まず、角膜の端に約2~3mmの小さな切り口をつくり、水晶体を包んでいる薄い袋(嚢)の中央を開けます。そこから専用の器具を使って濁った水晶体を取り除き、空になった袋の中に人工の眼内レンズを挿入します。
手術時間は10分前後と短く、入院の必要はありません。多くの方が翌日には普段の生活に戻れます。
主流の「超音波乳化吸引法」について
現在の白内障手術は、超音波の力で濁った水晶体を細かく砕き、吸い取る「超音波乳化吸引法」が主流です。
川原眼科では、わずか2.2~2.8mmの極小切開で行うため、縫合の必要がなく、術後の乱視や感染症のリスクを軽減できます。
麻酔は点眼または局所麻酔を行いますので、術中の痛みはほとんどありません。手術時間はおおむね5~10分程度で、翌日から日常生活に復帰できるケースがほとんどです。
現在の白内障手術は従来に比べて身体への負担が少なく、安全性と精度の両立が可能な治療法として多くの患者さまに選ばれています。
早期手術のメリットとデメリット
白内障と診断されたとき、「すぐに手術を受けるべきか」「もう少し様子を見ても良いのか」と悩まれる方は少なくありません。手術のタイミングは、見え方の状態や生活への影響、そして将来のリスクを踏まえて考えることが大切です。
ここでは、早期に手術を行う場合の主なメリットとデメリットをまとめます。
早期手術のメリット
白内障の早期手術には、以下のようなメリットがあります。
- 視力の回復が早く、生活の質(QOL)が向上する
- 手術時の水晶体が柔らかく、手術が安全かつ短時間で済みやすい
- 転倒や事故などの二次的リスクを減らせる
- 多焦点眼内レンズを選択すれば、白内障と老眼を同時に改善できる
近年は、多焦点眼内レンズの選択肢が広がり、白内障治療と同時に老眼の矯正を希望される方が増えています。

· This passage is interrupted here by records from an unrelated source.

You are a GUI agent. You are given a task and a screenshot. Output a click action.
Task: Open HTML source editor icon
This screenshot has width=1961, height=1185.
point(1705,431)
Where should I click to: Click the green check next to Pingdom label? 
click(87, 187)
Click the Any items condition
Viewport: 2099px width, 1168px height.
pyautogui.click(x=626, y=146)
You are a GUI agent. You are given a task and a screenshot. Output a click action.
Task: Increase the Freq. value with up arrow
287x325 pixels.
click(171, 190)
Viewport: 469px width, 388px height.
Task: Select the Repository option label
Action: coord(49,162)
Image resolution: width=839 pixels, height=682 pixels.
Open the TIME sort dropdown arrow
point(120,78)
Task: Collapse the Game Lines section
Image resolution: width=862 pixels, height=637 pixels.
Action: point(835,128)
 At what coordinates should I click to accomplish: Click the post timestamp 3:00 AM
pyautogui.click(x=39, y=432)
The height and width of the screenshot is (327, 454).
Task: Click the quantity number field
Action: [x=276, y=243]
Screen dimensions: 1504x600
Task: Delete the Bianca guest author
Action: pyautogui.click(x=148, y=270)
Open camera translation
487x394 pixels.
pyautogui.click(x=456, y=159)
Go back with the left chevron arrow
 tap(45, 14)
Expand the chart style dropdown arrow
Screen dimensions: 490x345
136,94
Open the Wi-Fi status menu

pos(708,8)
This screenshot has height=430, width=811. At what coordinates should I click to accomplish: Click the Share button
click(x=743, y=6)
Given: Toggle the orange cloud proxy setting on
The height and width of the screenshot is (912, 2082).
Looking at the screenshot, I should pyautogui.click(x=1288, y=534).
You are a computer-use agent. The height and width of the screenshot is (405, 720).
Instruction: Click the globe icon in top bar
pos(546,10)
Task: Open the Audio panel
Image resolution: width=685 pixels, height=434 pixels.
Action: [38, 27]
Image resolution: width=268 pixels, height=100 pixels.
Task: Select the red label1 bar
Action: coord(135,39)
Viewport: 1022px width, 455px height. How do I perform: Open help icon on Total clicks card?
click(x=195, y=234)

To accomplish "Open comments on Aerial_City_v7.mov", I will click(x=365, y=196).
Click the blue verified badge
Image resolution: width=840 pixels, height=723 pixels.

「40代で白内障の手術をするのは早すぎるのでは?」と不安を感じる方もいることでしょう。しかし、早期に手術を行うことで見え方の質が高まり、快適な生活を維持できるケースが多く見られます。
早期手術のデメリット
白内障の早期手術には、以下のようなデメリットがあります。
- 術後に長期的な合併症が生じる可能性がある
- 加齢などにより、将来的に眼内レンズの脱臼が起こるリスクがある
- 後発白内障(手術後に水晶体の後嚢が濁る状態)が発生することがある
中でも注意したいのは、眼内レンズ脱臼のリスクです。これは術後数年~数十年を経て起こることがあり、若いうちに手術を受けた場合は経過観察が重要になります。また、後発白内障は追加の処置が必要ですが、レーザー治療で容易に対応できます。
早期手術には、視機能の回復という大きなメリットがある一方で、将来の管理や費用の面も考慮する必要があります。医師と相談し、ご自身のライフスタイルに合った最適なタイミングでの手術を検討しましょう。